Smart-phones = smart kids, it just takes a teacher.

Smart-phones = smart kids, it just takes a teacher.

Are you reading this on your phone or tablet? Then, you already know the benefits of a smartphone. Having almost the entirety of human knowledge at your fingertips is incredible!

Nurses and doctors use smartphone apps to check the use of medicines, diagnoses, and other medically pertinent information.

Engineers, electricians, plumbers, welders, and all other tradespeople use apps on their smartphones for an increasing number of things, from looking up codes, calculators, measurements, job site note capture, camera and video, bidding, ordering, and more.

Apps are created daily to help professionals with different parts of their day. Smartphones are for more than calling, texting, playing games, and other distractions.

As we prepare students for the world in which they live and will live when they graduate, the most intelligent kids will be digital citizens, members of a digital world who operate within the social etiquette of this world with their smart devices. They will know when to and when not to use their devices, but more than that, they will know how to use their smartphones to increase their knowledge, look up information, increase their productivity, and benefit themselves.

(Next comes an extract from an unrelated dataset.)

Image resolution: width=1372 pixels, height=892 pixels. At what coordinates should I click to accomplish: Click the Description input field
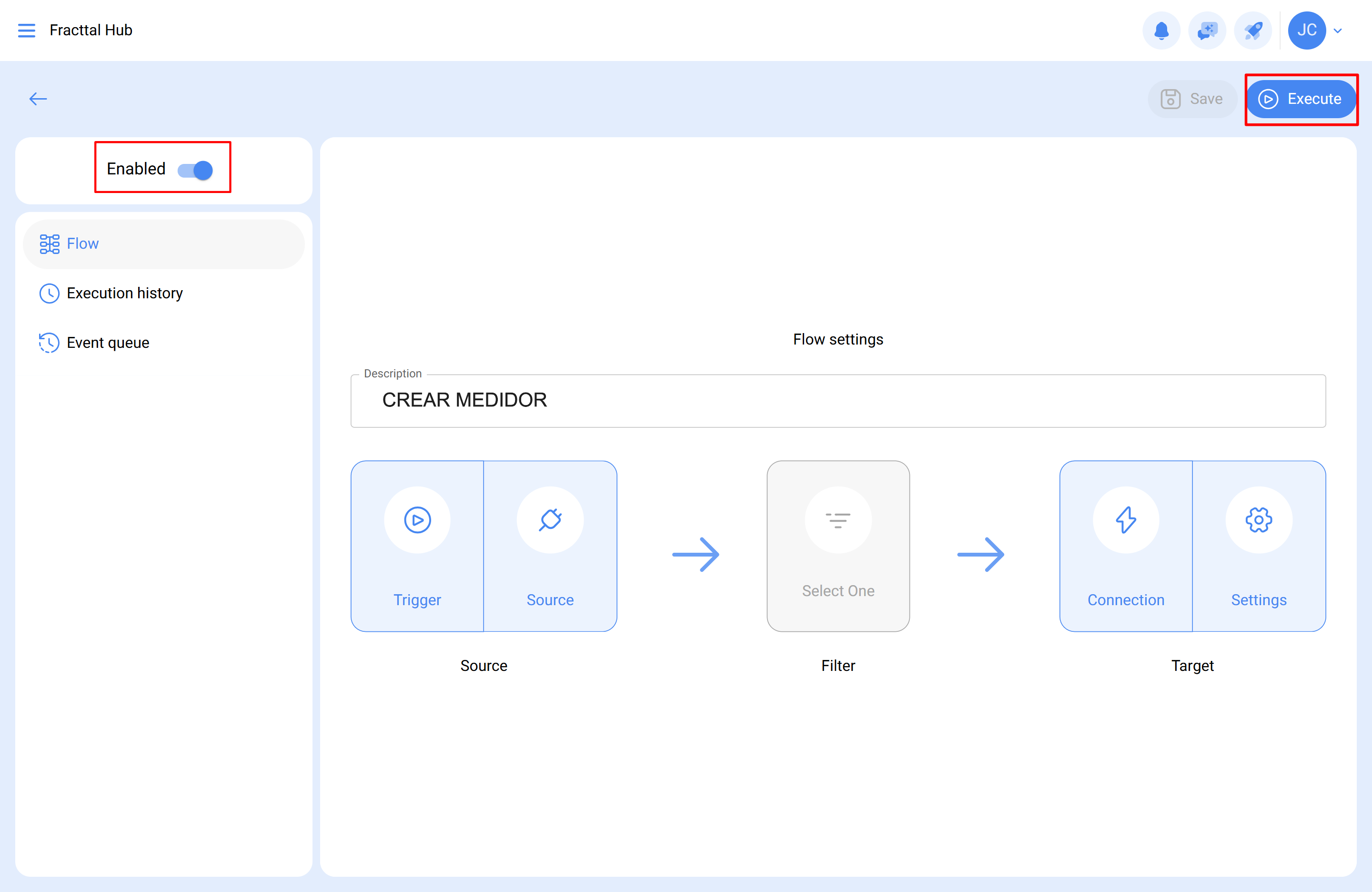point(837,400)
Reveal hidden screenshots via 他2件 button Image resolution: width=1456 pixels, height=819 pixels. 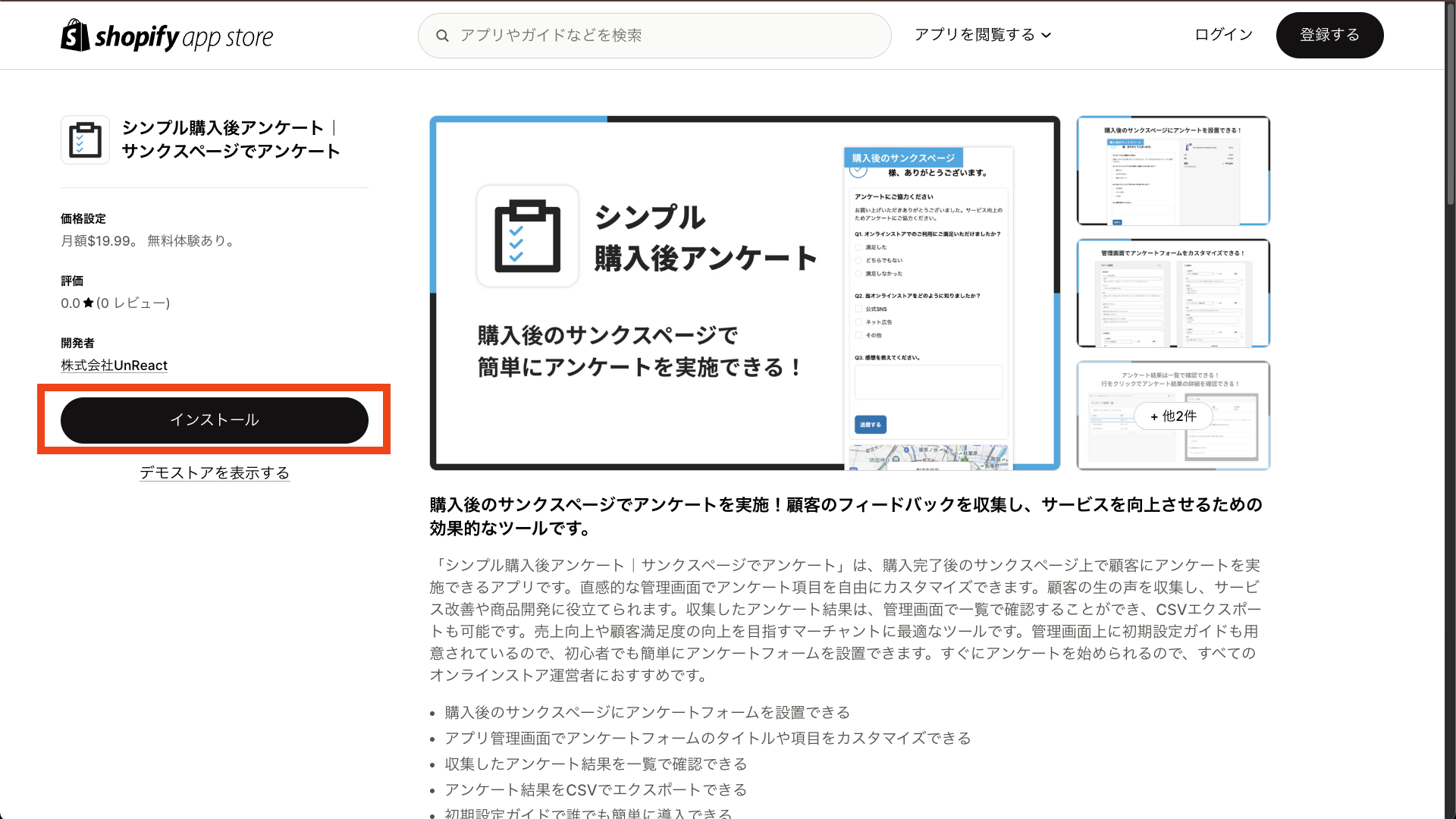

Many schools already have online grading systems where students and parents can check their student's grades in real-time.

In Elementary school, we see systems like Class Dojo that allow parents to monitor their student's progress in the classroom. Students can play interactive games that increase their foundational skills in reading, math, spelling, and phonetic pronunciation.

In middle school, students start using the Internet for research. Classes that teach students how to evaluate online content for credibility are essential. As there are specialized teachers in middle school, the students can also conduct real-time surveys about their feelings in class and provide the teacher with feedback while the lessons are still fresh in their minds.

High school students will start to develop more core skills with computers, focusing on Microsoft applications, Adobe applications, Python coding, Google Drive, and using artificial intelligence (AI) to supplement their writing.

While teaching these skills, teachers can actively teach students the proper etiquette of using smartphones in society. Playing non-school-assigned games during class time is not allowed and should come with repercussions, as it would in the job environment. Teaching students healthy activities aligned with social media and having lessons about online bullying, sexting, and the permanence of activities caught in video and uploaded to the Internet.

I hear negative comments about smartphones in classrooms. You will not know what students are doing; they may be on Instagram instead of the approved study unit. Some students do not have smartphones, furthering the divide between the haves and have-nots in your class. There are proven negative aspects to the mental health of students when students are constantly fed instant gratification and immediate connectivity with smartphones. Children are not allowed to be bored and create the mental ability for deep thinking that comes from the mental contemplation resultant from times spent without instant cognitive response and neuroreceptor feeding from external sources.

Each of these are valid concerns. I don’t see how we address these concerns through abstinence training instead of teaching out kids the proper way to work with smartphones and a constantly present internet. Only through modeling proper behavior with our smartphones and directing education to use academically appropriate sites can we teach our students the right relationship to have with their smartphone and educate our kids for the 21st Century.